The Bush administration no longer will be bound by most congressional pork-barrel spending requests, the director of the White House’s Office of Management and Budget said yesterday in a memo on how federal departments and agencies should treat money in the new spending bill the president signed into law.
Some Republicans hailed it as a giant turnaround, while Democrats said they already had taken steps to restrict pork spending this year.
More than 95 percent of pork-spending requests, known as earmarks, are never enacted as laws, but rather are written into reports that do not have the force of law. For years, most departments and agencies have honored the requests anyway, fearing that otherwise their funding would be cut the next year.
OMB Director Rob Portman’s memo says the Bush administration will feel free to ignore those requests.
“In short, funding decisions should be based on the merits, in accordance with the law,” Mr. Portman said.
Earlier in the day, President Bush signed a $463.5 billion spending bill to fund the government through the end of fiscal 2007, taking care of the appropriations measures left unfinished by the Republican-controlled Congress last year.
In that bill, Democrats swore off most earmarks, part of a moratorium while they consider rules to bring transparency to spending. But Mr. Bush said after signing the bill that Congress still had to do more against earmarks.
“As the Congress takes up the 2008 budget, it should continue to take steps to improve transparency for all earmarks, provide the option of an up-or-down vote for each earmark, and reduce the number and cost of earmarks by at least half,” he said.

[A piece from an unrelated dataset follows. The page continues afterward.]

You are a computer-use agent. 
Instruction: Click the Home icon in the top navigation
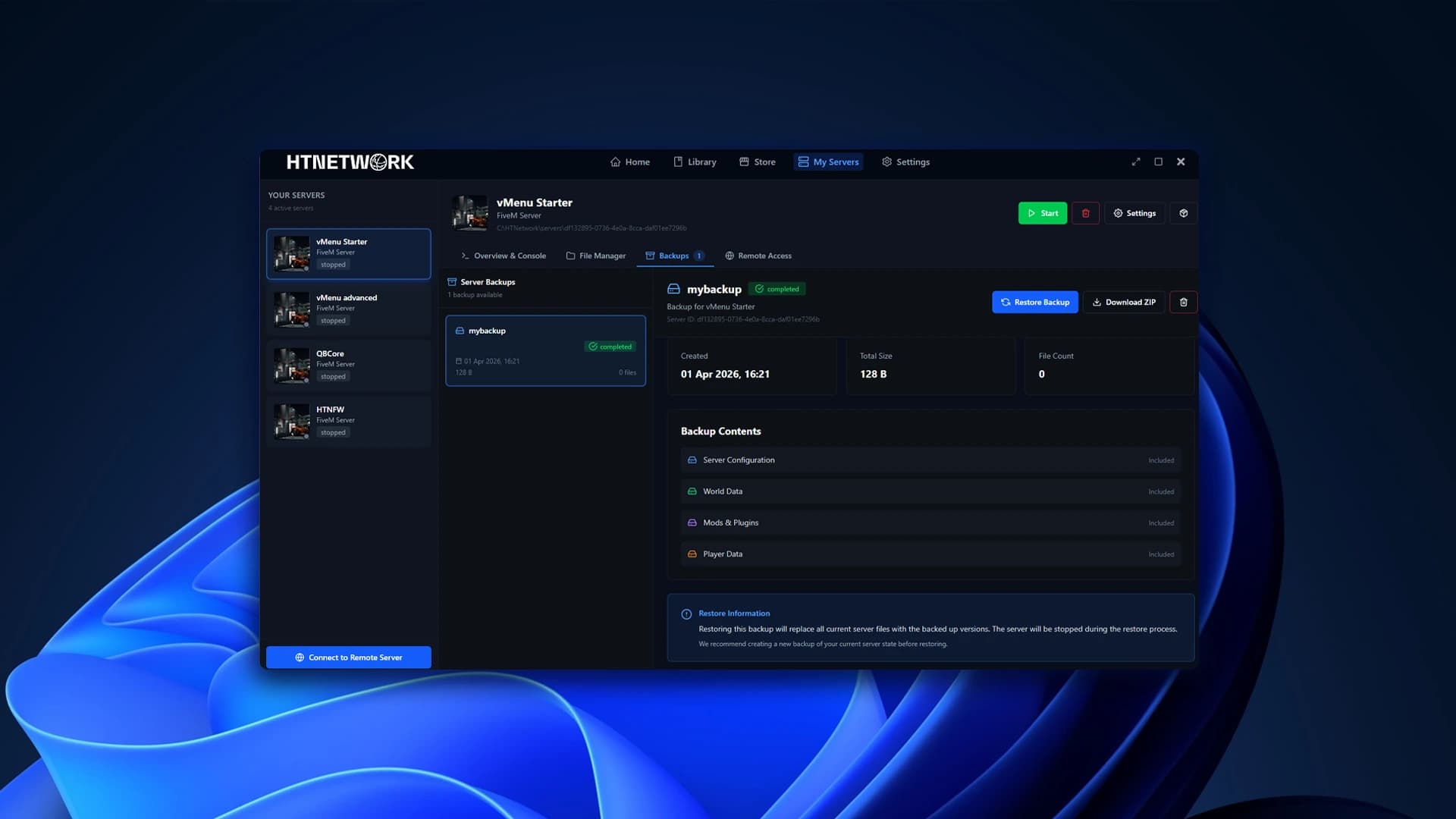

The Energy Department and other federal agencies have reported that lawmakers, both Republicans and Democrats, are still placing calls to demand privately that their pet projects be funded.
Republicans said the memo yesterday short-circuits that.
“The president handed American taxpayers a huge victory today by stopping all of the backdoor earmarks Congress requests hidden in reports and through secret e-mails and phone calls,” said Sen. Jim DeMint, South Carolina Republican, who for the past year has pleaded with Mr. Bush to take this step.
Earmarks have jumped from obscurity to become a hot topic on Capitol Hill, thanks to projects such as the $223 million so-called “Bridge to Nowhere,” which was backed by Alaska’s Republican lawmakers but was scuttled after public outcry.
Fiscal conservatives acknowledge that eliminating earmarks does not necessarily save any money, but they argue it allows the government to spend the money on the right projects.
“Federal agencies can now use these funds to advance their core missions and serve true national priorities,” Mr. DeMint said.
Democrats said Mr. Portman’s memo followed through on their own wishes to put a moratorium on earmarks this year, which they wrote into the spending bill.